間章2
そんなある時。
『ルクスさんは、ルチアさんが凄く大切なんですね』
突然、ルクスはタクミにそう言われた。
無意識の行動だったのだろうが、タクミから見ればバレバレだったのだろう。
『・・・軽蔑、しますか?』
クレアと別れて一年も経っていないのに、もうルチアを好きになった自分。
タクミに何か言われるのではないかとルクスは不安だった。
しかし、タクミから出た言葉はルクスが想像していたものとは全く違っていた。
『いいえ、そんな事全然思いません。人を好きになるって、本当に突然ですから。一緒に居た時間何て関係無く、気付いた時には好きになってるものだと俺は思いますよ』
優しい、穏やかな表情で言うタクミの言葉に、ルクスはルチアへの想いを封じる事を止めた。

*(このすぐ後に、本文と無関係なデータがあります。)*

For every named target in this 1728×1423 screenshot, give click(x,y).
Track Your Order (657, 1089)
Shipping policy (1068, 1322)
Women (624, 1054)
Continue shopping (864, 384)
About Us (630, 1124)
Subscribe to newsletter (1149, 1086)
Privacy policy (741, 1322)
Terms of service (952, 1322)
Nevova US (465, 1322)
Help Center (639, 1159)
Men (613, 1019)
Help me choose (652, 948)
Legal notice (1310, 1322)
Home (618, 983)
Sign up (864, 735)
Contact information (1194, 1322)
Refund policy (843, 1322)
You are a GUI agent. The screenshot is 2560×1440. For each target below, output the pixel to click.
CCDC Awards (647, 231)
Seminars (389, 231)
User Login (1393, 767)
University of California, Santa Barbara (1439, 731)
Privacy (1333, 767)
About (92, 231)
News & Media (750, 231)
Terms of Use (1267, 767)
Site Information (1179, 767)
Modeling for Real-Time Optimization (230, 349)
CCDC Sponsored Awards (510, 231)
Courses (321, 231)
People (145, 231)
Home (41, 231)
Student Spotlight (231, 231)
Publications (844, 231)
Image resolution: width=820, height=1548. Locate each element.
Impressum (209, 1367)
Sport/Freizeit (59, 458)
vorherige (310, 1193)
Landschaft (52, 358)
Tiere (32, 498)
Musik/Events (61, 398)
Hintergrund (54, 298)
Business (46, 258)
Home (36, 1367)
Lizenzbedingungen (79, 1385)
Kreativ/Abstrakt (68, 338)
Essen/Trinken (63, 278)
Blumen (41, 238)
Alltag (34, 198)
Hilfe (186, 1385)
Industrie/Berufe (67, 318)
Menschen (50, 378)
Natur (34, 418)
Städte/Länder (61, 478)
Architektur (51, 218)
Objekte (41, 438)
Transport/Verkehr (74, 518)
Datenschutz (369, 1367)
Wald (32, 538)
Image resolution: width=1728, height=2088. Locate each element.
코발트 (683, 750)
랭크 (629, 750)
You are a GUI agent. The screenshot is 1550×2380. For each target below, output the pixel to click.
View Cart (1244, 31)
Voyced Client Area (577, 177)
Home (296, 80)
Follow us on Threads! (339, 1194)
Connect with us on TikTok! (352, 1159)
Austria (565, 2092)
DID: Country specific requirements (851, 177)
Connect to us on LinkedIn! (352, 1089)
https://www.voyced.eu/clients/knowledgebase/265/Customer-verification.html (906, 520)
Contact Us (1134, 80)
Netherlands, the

ルチア自身も、いつの間にか勇者の時以上にルクスに惹かれていて、それなのに自分に自信が無かったので諦めようとしていた。
タクミの言葉を聞くまで。
『思いっていうのは、やっぱり伝えた方が良いと思います。俺の場合、よくよく考えたら想いをちゃんと相手に伝えられていなかったかもしれません。だから、後悔してる。ねぇ、ルチアさん。怖いかもしれないけど、ほんの少しだけ、勇気を出してみませんか?貴女は、貴女自身が思う以上に素晴らしい女性なんだから、もっと自信を持って良いんですよ?』
そして、二人は互いに勇気を出した。
お互いに好きだと告げたのだ。
それから二人はどんどんお互いを知り、想う気持ちが強くなった。
こんなに人を好きになったのはお互い相手が初めてで、戸惑う気持ちが芽生えなかった訳ではない。
それでも、愛しさが勝った。
『ルチア・・・私の妻になってくれませんか?』
満月の晩、月明かりに照らされたルチアの小さく細い口付けながらルクスが言った。
ルクスの行動に頬を赤らめながらも、言われた言葉の嬉しさから静かに涙を流してルチアは頷いた。
『はい・・・。私を、貴方の妻にしてくださいませ』
結婚が決まった事を報告すると、タクミはとても喜んだ。
そうして、一番の友人が祝ってくれることを喜びながらも、ルクスとルチアにはある願いがあった。
タクミにも誰か素敵な人が現れることを。
本人から聞いた過去は、ルクスにもルチアにも衝撃的で、何故タクミのような好青年が振られるのかが分からなかった。
その、見る目の無かった者のためにタクミが傷付いている事が嫌だった。
「タクミ君は・・・今頃眠る準備をしている時間かな?」
「そうですわね。タクミさんはいつもこのぐらいの時間にお休みしていましたわね」
ベッドに並んで腰かけながら、ルクスとルチアは言った。
数度、ルチアが宿屋(シューとも仲が良いのでシューと話すため)に泊まりに来たことがあった。
朝が早いタクミは、当然ながら眠る時間も早かった。
片付けが済んだらもう、お休みである。
始めは驚いたルチアだったが、城勤めで様々な状況の訓練を経験していたルクスから解説されると納得していた。
宿屋が今現在、短期とはいえ休業する事になったと知らない二人は、初めて出来た友人の事を思い浮かべながら、一日を終えたのだった。